**Exercise brief**
Find the string "beside" in the entries and copy each line that has it.
····················
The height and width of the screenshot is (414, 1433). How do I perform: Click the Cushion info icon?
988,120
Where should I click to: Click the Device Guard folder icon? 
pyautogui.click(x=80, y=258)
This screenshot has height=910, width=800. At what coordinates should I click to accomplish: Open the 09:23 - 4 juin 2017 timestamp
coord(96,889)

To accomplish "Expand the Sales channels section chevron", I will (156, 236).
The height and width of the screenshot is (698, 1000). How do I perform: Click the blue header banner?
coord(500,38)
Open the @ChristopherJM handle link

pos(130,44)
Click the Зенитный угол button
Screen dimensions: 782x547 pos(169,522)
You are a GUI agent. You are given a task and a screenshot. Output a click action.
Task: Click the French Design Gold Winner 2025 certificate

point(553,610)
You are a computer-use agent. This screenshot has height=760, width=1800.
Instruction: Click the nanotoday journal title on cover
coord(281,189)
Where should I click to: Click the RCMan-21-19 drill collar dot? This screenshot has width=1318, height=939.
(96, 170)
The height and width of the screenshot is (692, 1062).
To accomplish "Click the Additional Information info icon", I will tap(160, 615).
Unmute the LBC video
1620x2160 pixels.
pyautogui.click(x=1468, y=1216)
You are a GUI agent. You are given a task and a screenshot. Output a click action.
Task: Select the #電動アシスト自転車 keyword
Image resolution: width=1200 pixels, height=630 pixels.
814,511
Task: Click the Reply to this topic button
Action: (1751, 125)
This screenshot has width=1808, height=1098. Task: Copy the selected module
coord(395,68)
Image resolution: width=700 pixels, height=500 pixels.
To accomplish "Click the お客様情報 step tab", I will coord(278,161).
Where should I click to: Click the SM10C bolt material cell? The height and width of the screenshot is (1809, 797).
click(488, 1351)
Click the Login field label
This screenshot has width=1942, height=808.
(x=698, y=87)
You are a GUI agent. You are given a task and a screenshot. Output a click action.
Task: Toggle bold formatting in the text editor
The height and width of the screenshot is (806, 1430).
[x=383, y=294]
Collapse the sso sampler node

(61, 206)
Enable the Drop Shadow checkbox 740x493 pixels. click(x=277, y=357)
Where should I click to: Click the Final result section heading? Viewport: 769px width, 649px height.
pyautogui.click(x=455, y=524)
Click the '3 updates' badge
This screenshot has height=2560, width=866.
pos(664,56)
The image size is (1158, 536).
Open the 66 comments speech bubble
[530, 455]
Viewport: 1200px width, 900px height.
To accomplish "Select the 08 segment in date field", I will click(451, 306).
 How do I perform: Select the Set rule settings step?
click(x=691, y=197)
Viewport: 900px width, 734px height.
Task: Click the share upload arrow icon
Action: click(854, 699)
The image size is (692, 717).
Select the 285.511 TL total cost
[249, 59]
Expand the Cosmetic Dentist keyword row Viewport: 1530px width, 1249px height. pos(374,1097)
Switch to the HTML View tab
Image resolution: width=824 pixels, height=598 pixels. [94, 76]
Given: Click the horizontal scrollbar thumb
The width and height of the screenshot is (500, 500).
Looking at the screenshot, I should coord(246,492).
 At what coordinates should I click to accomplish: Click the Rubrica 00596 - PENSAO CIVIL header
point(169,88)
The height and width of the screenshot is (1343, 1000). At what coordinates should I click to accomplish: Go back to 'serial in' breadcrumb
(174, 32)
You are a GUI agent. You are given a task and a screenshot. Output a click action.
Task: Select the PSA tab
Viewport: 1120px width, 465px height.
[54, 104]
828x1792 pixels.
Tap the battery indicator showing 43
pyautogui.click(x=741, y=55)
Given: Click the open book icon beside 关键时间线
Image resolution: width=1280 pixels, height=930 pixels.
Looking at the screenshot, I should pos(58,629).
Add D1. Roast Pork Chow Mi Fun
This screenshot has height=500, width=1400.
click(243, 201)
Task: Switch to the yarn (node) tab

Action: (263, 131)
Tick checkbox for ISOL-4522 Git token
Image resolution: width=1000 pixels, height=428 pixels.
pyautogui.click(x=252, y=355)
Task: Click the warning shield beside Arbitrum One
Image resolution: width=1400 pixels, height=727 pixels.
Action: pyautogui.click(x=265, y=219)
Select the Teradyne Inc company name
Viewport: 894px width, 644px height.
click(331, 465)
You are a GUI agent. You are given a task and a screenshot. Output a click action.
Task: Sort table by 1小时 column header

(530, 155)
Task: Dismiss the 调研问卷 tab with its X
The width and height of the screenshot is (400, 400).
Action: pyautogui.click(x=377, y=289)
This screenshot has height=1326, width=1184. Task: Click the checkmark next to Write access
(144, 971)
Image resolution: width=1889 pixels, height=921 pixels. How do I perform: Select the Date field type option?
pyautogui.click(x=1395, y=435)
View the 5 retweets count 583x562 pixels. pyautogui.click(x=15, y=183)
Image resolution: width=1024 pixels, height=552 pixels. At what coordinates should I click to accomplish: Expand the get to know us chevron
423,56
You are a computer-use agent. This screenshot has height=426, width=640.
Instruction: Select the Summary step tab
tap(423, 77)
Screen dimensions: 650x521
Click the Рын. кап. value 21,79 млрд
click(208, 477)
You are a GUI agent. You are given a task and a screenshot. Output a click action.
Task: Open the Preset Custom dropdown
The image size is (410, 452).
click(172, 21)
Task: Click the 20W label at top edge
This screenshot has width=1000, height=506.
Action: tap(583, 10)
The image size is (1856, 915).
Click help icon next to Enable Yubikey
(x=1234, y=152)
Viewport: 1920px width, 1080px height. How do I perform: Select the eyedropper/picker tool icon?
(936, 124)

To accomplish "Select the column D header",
····················
**Response to this task**
Given: Click the open book icon beside 关键时间线
Task: Click the warning shield beside Arbitrum One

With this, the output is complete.